(Record set begins)

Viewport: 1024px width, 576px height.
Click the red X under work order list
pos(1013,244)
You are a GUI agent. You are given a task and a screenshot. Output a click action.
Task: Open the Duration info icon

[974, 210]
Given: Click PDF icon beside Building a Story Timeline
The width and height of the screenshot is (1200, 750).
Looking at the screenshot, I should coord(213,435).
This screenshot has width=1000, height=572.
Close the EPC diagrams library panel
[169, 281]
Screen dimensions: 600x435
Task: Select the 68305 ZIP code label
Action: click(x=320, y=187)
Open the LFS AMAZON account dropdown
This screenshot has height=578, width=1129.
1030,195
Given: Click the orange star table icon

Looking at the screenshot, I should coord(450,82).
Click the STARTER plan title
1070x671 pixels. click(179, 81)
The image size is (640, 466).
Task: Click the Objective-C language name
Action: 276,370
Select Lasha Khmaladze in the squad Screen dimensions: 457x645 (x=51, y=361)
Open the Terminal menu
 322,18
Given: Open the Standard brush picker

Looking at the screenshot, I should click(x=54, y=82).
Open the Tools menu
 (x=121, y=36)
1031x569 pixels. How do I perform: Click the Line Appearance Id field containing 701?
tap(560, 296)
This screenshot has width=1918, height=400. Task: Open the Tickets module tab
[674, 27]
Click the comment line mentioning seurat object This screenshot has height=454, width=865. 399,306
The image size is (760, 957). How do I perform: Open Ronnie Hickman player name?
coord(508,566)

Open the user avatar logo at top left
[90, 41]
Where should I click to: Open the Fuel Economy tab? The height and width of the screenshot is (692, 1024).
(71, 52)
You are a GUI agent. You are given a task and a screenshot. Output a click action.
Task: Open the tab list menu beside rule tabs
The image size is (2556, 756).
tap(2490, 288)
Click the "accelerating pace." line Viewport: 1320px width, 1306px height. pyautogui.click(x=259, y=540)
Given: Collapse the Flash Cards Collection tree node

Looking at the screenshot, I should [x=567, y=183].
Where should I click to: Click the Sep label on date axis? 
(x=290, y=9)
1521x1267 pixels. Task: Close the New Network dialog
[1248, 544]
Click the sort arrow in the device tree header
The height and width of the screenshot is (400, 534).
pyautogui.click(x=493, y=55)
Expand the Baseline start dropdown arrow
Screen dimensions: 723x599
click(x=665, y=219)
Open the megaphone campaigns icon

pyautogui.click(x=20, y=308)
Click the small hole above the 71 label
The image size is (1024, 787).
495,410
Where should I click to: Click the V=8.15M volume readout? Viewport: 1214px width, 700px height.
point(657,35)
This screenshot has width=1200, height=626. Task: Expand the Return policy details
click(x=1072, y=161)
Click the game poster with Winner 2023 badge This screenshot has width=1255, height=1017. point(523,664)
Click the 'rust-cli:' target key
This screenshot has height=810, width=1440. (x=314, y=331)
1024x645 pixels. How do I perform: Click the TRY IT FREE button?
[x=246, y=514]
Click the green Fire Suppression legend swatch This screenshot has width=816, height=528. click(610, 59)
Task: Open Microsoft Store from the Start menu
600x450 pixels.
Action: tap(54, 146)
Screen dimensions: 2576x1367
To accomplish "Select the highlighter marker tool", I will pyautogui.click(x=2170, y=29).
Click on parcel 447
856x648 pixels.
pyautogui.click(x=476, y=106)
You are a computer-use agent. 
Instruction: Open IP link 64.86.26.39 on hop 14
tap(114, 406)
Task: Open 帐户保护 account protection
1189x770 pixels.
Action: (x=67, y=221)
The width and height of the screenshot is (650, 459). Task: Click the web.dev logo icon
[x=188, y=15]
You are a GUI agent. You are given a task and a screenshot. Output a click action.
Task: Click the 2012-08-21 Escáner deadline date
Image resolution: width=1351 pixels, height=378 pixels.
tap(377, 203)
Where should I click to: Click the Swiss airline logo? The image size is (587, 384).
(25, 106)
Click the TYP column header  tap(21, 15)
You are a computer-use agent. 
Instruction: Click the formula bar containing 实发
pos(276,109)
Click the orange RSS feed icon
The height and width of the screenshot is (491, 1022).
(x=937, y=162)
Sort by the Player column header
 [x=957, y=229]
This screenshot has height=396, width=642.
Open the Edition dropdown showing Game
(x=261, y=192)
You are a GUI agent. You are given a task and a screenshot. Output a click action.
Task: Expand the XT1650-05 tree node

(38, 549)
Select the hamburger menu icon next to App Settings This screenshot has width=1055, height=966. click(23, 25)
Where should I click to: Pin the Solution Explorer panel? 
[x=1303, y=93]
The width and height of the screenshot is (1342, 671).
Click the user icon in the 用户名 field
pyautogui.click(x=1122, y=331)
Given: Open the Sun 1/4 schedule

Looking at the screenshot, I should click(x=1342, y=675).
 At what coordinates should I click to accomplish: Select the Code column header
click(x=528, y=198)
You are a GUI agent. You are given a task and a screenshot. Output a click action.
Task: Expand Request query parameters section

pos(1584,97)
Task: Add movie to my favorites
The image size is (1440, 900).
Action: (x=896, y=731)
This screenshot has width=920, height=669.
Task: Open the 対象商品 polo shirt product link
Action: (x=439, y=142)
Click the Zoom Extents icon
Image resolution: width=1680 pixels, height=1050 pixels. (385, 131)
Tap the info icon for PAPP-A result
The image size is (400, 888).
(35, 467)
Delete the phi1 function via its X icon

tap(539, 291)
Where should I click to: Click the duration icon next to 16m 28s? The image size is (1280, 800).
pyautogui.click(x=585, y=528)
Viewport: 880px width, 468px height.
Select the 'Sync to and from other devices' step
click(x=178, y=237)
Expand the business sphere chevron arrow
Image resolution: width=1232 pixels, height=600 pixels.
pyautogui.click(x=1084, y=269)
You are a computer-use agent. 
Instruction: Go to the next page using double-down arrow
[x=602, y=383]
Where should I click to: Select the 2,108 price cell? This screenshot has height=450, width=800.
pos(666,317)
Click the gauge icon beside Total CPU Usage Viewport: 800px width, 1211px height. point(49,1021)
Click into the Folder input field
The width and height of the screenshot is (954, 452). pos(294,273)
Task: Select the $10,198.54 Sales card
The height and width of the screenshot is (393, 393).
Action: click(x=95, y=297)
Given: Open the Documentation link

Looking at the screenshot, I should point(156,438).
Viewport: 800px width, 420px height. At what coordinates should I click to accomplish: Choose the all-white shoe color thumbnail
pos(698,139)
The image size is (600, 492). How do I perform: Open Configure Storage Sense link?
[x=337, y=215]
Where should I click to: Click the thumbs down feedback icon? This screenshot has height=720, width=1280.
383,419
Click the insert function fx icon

(Record set ends)

> [Exercise] Find the word "beside" in the entries. Copy each line that holds it.

> [Expected answer]
Given: Click PDF icon beside Building a Story Timeline
Task: Open the tab list menu beside rule tabs
Click the gauge icon beside Total CPU Usage Viewport: 800px width, 1211px height. point(49,1021)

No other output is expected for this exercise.